EXTRACT PROVIDED:
======

Home » Brush Mountain/ Plummer’s Hollow » Turtle Woods Wildflower Sanctuary

Turtle Woods Wildflower Sanctuary

I never should have taken my husband Bruce to see Latham’s Acre. Located at State Game Lands 30 on Dividing Ridge in southeastern McKean County, it was like stepping into a lost world, one that had been fenced to keep out deer back in 1949 by Roger Latham and Stan Forbes of the Pennsylvania Game Commission.

The forest floor was a mosaic of wildflowers and the understory so dense that we could barely see from one end of the acre to the other.

Land Manager John Dzemyan had been our host that May day, and he had offered to send us plans based on the exclosures he had been building on gamelands for several years. With that offer, Bruce began to dream about building a big exclosure on our land. By last February, he was campaigning every day for support from our son Dave and me. He had even chosen the location.

“What about the woods bounded by the Dump Trail, the Short Circuit Trail, and the First Field Trail?” he asked.

Most of this area is what I call the Magic Place because of its wildlife diversity. The lowest part, near the old farm dump, is a forested wetland that is damp through the spring and into midsummer. The largest portion is a diverse oak/maple forest dominated by large trees, some of which date from the early and mid-nineteenth century. The upper edge of the tract consists of a fringe of the mountain laurel/ chestnut oak woods that stretches up to the ridgetop.

======

DATA EXCERPT:
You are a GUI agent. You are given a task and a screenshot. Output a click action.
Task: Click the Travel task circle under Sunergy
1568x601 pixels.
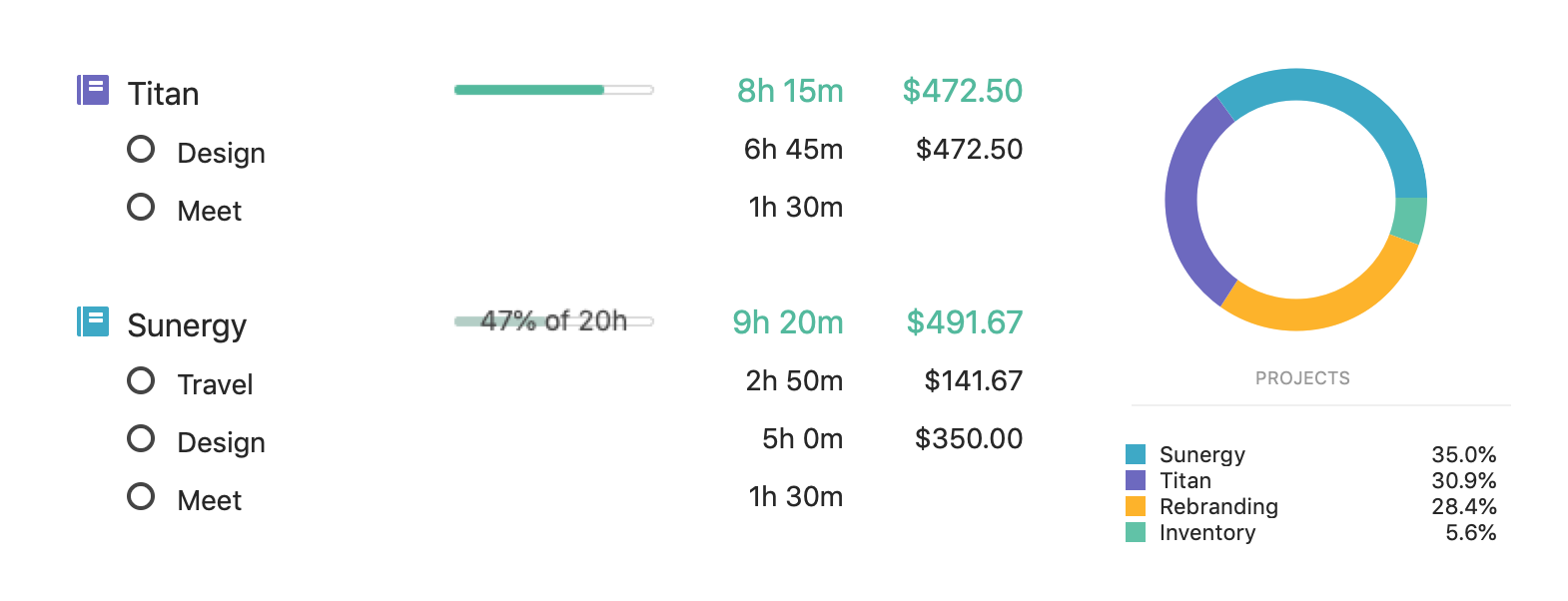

======

WHAT IS ASKED: Return the part of the Turtle Woods piece starting with "I never should" and going on through "Pennsylvania Game Commission.", copied word for word. Work only from the Turtle Woods piece, not the listing.

OUTPUT:
I never should have taken my husband Bruce to see Latham’s Acre. Located at State Game Lands 30 on Dividing Ridge in southeastern McKean County, it was like stepping into a lost world, one that had been fenced to keep out deer back in 1949 by Roger Latham and Stan Forbes of the Pennsylvania Game Commission.